TEXT SHOWN:
(begin)
But I don't know how far it is going
to play when offered as a solution to these economic concerns, right?
I didn't find it convincing.
But, you know, JD Vance's
persona,
like the fact that we are talking about him more than Tim Walls indicates to me that he won the debate or that he accomplished what he needed to, right?
He dominated the conversation.
He dictated the terms of the conversation.
His lies were delivered very smoothly with an appealing presentation and a lot of kind of imprecise language and euphemism that is deployed to kind of try and make it
obscure the violence of what he's actually talking about.
He reminded me a lot of like corporate speak, you know?
It's like, oh, we are making this new department stronger and going into the new era is what they say when in fact what they're doing is like mass layoffs, right?
Which makes me also wonder about the about the effectiveness of it, frankly.
Like at some point, euphemism, like, you know, if nothing else, neoliberalism really loves a euphemism.
And
people have kind of gotten wise to that language.
And I noticed that too, especially around the abortion question where the record is so obvious.
I mean, we don't necessarily have to belabor it because it's just like, you know, TLDR for those who didn't watch it.
He just was just lying.
It was just the opposite of what he wants, he said, the opposite of who he's concerned with, he claimed to be concerned with.
It just basically, if you were to put a knot at the end of every sentence, you'd get a pretty accurate read of what JD Vance actually believes and wants.
(end)
EXERCISE TASK A: Recast the stretch of the rows from the line containing "Given: Adjust the desktop zoom slider" through the line containing "will pyautogui.click(x=56, y=8)." as a Markdown table with the columns No. and Line. Number each line, and leave out any blank lines.
The debate transcript and the rows that follow have no connection to each other.

SUPPLIED MATERIAL:
(begin)
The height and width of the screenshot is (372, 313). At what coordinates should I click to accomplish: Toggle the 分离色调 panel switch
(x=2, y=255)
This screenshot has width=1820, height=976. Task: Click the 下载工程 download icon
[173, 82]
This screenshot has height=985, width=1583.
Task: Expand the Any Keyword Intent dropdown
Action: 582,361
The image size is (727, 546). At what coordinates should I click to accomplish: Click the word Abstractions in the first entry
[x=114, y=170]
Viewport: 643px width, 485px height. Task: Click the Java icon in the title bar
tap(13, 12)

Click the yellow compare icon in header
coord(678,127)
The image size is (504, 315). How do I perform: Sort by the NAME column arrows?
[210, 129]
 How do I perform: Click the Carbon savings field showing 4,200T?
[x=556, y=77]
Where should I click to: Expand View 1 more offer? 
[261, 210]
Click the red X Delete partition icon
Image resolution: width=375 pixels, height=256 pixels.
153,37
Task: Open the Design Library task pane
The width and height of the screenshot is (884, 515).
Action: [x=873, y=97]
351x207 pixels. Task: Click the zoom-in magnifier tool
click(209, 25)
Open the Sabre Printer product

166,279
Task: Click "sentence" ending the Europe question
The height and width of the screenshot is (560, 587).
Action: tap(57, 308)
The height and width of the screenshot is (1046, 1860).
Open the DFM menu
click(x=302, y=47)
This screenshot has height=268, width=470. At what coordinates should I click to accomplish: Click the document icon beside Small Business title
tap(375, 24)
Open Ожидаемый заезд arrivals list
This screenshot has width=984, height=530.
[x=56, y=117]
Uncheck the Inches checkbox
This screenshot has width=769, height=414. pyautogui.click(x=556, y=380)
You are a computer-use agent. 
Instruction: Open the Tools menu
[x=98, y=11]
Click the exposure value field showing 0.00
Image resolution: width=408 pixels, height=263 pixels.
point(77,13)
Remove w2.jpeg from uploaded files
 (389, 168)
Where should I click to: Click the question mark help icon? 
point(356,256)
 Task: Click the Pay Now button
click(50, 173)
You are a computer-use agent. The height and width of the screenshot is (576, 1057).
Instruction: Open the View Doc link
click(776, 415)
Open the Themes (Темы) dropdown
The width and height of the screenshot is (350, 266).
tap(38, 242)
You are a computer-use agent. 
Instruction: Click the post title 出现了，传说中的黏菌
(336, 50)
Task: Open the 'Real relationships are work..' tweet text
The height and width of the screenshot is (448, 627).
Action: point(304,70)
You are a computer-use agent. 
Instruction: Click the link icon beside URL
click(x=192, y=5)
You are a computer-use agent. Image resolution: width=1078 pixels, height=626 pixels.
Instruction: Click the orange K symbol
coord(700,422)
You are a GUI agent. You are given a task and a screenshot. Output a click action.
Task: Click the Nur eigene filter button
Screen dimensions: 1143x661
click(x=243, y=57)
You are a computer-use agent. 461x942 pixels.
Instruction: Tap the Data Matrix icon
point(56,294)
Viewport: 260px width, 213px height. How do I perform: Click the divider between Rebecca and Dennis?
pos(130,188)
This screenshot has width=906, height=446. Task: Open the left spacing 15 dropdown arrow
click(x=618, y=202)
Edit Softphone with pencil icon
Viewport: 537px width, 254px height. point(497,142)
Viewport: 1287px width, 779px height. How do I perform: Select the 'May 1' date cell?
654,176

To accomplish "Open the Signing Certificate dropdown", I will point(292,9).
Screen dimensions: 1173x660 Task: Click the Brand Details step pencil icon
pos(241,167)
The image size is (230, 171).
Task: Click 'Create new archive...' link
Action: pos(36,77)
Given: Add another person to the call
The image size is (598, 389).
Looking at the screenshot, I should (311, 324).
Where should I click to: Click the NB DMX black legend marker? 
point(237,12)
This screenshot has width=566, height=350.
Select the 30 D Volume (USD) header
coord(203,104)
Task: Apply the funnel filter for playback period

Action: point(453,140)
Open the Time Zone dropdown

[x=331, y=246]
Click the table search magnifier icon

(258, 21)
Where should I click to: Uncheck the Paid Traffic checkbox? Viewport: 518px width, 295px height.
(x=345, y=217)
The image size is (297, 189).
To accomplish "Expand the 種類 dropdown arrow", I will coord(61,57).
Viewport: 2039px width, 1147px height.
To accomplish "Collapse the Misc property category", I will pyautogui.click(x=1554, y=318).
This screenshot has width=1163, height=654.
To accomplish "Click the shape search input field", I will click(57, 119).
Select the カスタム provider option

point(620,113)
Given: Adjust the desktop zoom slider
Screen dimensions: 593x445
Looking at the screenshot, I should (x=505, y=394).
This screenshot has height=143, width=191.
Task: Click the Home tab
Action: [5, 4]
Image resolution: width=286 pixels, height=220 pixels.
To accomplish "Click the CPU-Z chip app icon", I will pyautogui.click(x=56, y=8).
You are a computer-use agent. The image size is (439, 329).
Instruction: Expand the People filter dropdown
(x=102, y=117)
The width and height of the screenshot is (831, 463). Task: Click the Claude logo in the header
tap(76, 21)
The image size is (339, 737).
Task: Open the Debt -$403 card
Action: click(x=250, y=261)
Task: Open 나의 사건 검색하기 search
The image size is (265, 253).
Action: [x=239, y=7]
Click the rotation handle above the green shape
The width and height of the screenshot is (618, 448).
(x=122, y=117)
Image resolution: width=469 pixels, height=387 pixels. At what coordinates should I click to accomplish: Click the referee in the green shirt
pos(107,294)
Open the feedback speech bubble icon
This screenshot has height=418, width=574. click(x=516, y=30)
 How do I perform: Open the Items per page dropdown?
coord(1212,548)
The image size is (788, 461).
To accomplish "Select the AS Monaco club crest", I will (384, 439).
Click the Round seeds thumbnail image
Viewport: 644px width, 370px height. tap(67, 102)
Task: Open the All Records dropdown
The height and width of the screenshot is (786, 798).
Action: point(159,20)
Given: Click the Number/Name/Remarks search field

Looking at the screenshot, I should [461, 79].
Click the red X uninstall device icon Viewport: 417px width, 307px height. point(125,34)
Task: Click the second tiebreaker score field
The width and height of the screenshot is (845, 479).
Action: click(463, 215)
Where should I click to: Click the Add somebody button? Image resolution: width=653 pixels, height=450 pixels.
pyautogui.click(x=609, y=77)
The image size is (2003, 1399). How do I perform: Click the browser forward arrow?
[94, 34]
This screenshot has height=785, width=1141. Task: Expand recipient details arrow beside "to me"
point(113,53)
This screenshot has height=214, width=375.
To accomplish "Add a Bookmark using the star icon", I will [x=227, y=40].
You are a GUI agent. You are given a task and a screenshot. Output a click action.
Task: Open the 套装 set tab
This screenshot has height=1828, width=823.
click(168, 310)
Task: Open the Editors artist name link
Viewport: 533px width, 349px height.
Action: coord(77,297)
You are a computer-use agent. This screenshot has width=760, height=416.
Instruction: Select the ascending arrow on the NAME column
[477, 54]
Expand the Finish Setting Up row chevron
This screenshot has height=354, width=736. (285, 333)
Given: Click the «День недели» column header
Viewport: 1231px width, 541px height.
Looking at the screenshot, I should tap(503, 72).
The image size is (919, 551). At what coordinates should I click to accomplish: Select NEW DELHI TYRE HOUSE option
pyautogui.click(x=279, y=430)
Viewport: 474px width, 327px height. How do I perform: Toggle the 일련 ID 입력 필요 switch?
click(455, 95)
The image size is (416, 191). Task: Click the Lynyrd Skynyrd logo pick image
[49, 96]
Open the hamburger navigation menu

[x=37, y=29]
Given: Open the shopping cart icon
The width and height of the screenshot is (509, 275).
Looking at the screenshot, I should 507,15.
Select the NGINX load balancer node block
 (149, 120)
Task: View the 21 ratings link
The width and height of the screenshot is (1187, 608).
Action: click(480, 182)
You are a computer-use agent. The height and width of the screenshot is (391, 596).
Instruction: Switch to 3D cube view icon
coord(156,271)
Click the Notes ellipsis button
(end)
EXERCISE TASK B: Reproduce the debate transcript word for word, in full.

FINAL RESULT A:
| No. | Line |
|---|---|
| 1 | Given: Adjust the desktop zoom slider |
| 2 | Screen dimensions: 593x445 |
| 3 | Looking at the screenshot, I should (x=505, y=394). |
| 4 | This screenshot has height=143, width=191. |
| 5 | Task: Click the Home tab |
| 6 | Action: [5, 4] |
| 7 | Image resolution: width=286 pixels, height=220 pixels. |
| 8 | To accomplish "Click the CPU-Z chip app icon", I will pyautogui.click(x=56, y=8). |

FINAL RESULT B:
But I don't know how far it is going
to play when offered as a solution to these economic concerns, right?
I didn't find it convincing.
But, you know, JD Vance's
persona,
like the fact that we are talking about him more than Tim Walls indicates to me that he won the debate or that he accomplished what he needed to, right?
He dominated the conversation.
He dictated the terms of the conversation.
His lies were delivered very smoothly with an appealing presentation and a lot of kind of imprecise language and euphemism that is deployed to kind of try and make it
obscure the violence of what he's actually talking about.
He reminded me a lot of like corporate speak, you know?
It's like, oh, we are making this new department stronger and going into the new era is what they say when in fact what they're doing is like mass layoffs, right?
Which makes me also wonder about the about the effectiveness of it, frankly.
Like at some point, euphemism, like, you know, if nothing else, neoliberalism really loves a euphemism.
And
people have kind of gotten wise to that language.
And I noticed that too, especially around the abortion question where the record is so obvious.
I mean, we don't necessarily have to belabor it because it's just like, you know, TLDR for those who didn't watch it.
He just was just lying.
It was just the opposite of what he wants, he said, the opposite of who he's concerned with, he claimed to be concerned with.
It just basically, if you were to put a knot at the end of every sentence, you'd get a pretty accurate read of what JD Vance actually believes and wants.